Translate this sentence from the article on the Guantánamo detainee portraits into Spanish: "Taken in 2009 and scattered around the world, the photographs are among the most extensive public collection of detainee portraits anywhere."

Selected extract —
- - -

GUANTANAMO BAY

Images provide intimate look at Guantánamo captives

 

A collection of Red Cross photos gives a rare glimpse inside the prison camps that President Barack Obama wants to close.

crosenberg@MiamiHerald.com

For years, the Pentagon has shielded them from public scrutiny: few people have seen alleged teen terrorist Omar Khadr's shrapnel-clouded blind eye, confessed 9/11 mastermind Khalid Sheik Mohammed on his knees in prayer, or the shy grin of Yemeni Suleiman al Nadhi.

The Miami Herald has collected portraits that offer a rare glimpse at war-on-terror captives inside Guantánamo -- a snapshot in time before some are moved to the United States for trial, and others are released.

''They just look like, you know, pious Muslims,'' marvels former CIA analyst Jarret Brachman, an expert on Islamic extremism who studied the collection. ''You can't really distinguish between the mass-murder killers and the wrong-place, wrong-time guys. It's a microcosm for the complexity of the fight.''

Taken in 2009 and scattered around the world, the photographs are among the most extensive public collection of detainee portraits anywhere. Only the closed files of the International Committee of the Red Cross, which took the photos, and U.S. Defense agencies have more.

While the White House will miss President Barack Obama's Jan. 22 closure deadline, the prison camps enter their eighth year Monday at a sensitive time and with no new closure date set.

Obama, who still vows to close the camps, stopped all transfers of cleared captives to Yemen, the nation of nearly half the 198 prisoners today, after U.S. intelligence tied two former Saudi captives in the troubled Arabian Peninsula nation to the Christmas Day terror attempt on a Northwest airliner headed to Detroit.

Meantime, the collection of 15 portraits gives the most intimate look ever of the detainees -- an unintended outcome of an agreement between the Red Cross and Defense Department to let the men send photos home.

Brachman discovered two of the most controversial images in the collection on an Arabic language electronic message board: The widely circulated image of a spiritual-looking Mohammed kneeling in prayer and gazing serenely at the camera at Guantánamo, where he once boasted he was responsible for 9/11 ``from A to Z'' and now awaits transfer to New York to a trial that could cost $200 million to secure.

- - -

(Records from a collection)
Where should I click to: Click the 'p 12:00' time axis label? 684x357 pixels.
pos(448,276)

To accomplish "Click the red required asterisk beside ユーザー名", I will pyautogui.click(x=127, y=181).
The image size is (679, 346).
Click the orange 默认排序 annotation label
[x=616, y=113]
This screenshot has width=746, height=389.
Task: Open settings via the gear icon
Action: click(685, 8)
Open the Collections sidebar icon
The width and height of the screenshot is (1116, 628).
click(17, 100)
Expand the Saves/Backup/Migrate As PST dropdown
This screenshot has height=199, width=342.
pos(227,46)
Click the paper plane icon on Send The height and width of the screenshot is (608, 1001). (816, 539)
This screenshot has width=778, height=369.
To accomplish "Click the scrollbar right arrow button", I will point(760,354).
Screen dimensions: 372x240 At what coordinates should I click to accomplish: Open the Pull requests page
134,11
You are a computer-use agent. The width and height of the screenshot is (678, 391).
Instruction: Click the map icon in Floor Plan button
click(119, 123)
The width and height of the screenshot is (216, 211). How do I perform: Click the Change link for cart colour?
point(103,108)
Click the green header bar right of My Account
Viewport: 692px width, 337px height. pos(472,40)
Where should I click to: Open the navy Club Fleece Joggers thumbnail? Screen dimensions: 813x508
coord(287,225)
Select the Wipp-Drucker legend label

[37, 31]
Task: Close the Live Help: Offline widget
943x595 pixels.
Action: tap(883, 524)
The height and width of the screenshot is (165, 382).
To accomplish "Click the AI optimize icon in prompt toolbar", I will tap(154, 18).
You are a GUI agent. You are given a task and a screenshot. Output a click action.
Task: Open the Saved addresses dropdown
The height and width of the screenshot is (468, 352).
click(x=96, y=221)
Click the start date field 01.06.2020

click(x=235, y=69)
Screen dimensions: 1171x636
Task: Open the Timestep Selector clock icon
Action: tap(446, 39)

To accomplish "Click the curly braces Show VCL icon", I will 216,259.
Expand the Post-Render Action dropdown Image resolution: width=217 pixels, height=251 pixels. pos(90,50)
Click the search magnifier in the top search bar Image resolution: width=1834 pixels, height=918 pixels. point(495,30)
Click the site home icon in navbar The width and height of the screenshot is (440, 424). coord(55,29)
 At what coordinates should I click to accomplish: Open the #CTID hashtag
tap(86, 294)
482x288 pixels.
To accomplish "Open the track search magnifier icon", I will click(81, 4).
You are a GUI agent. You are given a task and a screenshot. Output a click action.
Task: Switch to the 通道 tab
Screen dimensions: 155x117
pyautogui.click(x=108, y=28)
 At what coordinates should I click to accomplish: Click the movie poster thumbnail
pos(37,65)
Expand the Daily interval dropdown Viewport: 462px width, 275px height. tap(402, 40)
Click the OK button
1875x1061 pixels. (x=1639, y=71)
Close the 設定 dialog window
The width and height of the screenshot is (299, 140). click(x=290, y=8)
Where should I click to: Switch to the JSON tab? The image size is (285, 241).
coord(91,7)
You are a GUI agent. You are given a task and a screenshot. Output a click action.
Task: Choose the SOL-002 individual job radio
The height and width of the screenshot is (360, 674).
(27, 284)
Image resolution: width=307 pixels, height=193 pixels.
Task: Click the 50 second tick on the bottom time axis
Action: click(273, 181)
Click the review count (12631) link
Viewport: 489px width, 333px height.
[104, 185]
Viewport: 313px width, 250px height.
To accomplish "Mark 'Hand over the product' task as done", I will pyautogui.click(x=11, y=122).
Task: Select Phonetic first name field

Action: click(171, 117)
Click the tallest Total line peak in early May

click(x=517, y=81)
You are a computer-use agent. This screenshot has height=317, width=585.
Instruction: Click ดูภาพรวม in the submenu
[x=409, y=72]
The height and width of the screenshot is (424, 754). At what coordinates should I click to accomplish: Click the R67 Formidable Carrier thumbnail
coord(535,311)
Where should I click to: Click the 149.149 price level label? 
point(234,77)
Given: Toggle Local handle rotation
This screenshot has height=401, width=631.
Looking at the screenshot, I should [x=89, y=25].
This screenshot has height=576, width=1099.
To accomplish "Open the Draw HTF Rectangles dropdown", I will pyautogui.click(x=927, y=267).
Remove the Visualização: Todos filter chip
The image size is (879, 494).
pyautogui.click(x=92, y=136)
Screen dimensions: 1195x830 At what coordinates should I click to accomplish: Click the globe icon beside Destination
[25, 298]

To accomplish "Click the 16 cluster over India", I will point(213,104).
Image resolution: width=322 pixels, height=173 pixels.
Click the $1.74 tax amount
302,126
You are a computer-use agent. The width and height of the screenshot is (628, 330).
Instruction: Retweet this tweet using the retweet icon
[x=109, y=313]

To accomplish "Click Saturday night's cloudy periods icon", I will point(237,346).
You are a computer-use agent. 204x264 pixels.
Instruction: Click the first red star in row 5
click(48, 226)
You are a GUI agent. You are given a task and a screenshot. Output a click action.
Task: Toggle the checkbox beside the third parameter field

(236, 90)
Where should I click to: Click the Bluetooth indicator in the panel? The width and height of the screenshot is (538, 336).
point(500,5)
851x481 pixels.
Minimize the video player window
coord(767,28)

- - -

Result —
Tomadas en 2009 y dispersas por todo el mundo, las fotografías figuran entre la colección pública de retratos de detenidos más extensa que existe en cualquier parte.